Anticlustering is a combinatorial optimization problem that consists of partitioning a set of objects into equally sized groups (anticlusters) such that objects within the same group are maximally diverse. Achieving diversity within groups is important in various applications, including recent large-scale applications in machine learning. The Assignment-based Anticlustering Algorithm (ABA) is designed for large-scale anticlustering in Euclidean spaces. It scales to millions of objects and hundreds of thousands of anticlusters. A detailed description of the algorithm can be found in our paper https://arxiv.org/abs/2601.06351. The paper also presents the main results of a computational study in which we compare the ABA algorithm with leading algorithms. The detailed results from the study are available here.
Here we provide a Python implementation of our algorithm. The experiments in the paper were conducted using a C++ implementation. Please contact Philipp Baumann (philipp.baumann@unibe.ch) if you are interested in the C++ version.
A variant of the ABA algorithm for maximum weight matching on Euclidean graphs is available here.
- Clone this repository
- Create and activate a virtual environment
- Install the required dependencies (see requirements.txt)
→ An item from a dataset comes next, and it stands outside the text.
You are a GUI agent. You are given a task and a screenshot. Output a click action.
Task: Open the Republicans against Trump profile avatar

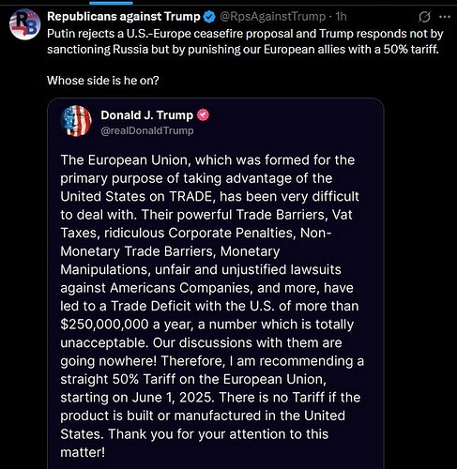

- To run the base version of ABA, look at the example in running_aba_base_version.py.
- To run ABA for small anticlusters (of size 2), look at the example in running_aba_for_small_anticlusters.py.
- To run ABA with categories, look at the example in running_aba_with_categories.py.
- To run ABA with hierarchical decomposition, look at the example in running_aba_with_hierarchical_decomposition.py
If you use this algorithm in your research, please cite the following paper:
Baumann, P., Goldschmidt O., Hochbaum D.S., Yang J. (2026). A Fast and Effective Method for Euclidean Anticlustering: The Assignment-Based-Anticlustering Algorithm. arXiv paper.
Bibtex:
@misc{baumann2026fasteffectivemethodeuclidean,
title={A Fast and Effective Method for Euclidean Anticlustering: The Assignment-Based-Anticlustering Algorithm},
author={Philipp Baumann and Olivier Goldschmidt and Dorit S. Hochbaum and Jason Yang},
year={2026},
eprint={2601.06351},
archivePrefix={arXiv},
primaryClass={cs.LG},
url={https://arxiv.org/abs/2601.06351},
}
This project is licensed under the MIT License - see the LICENSE file for details.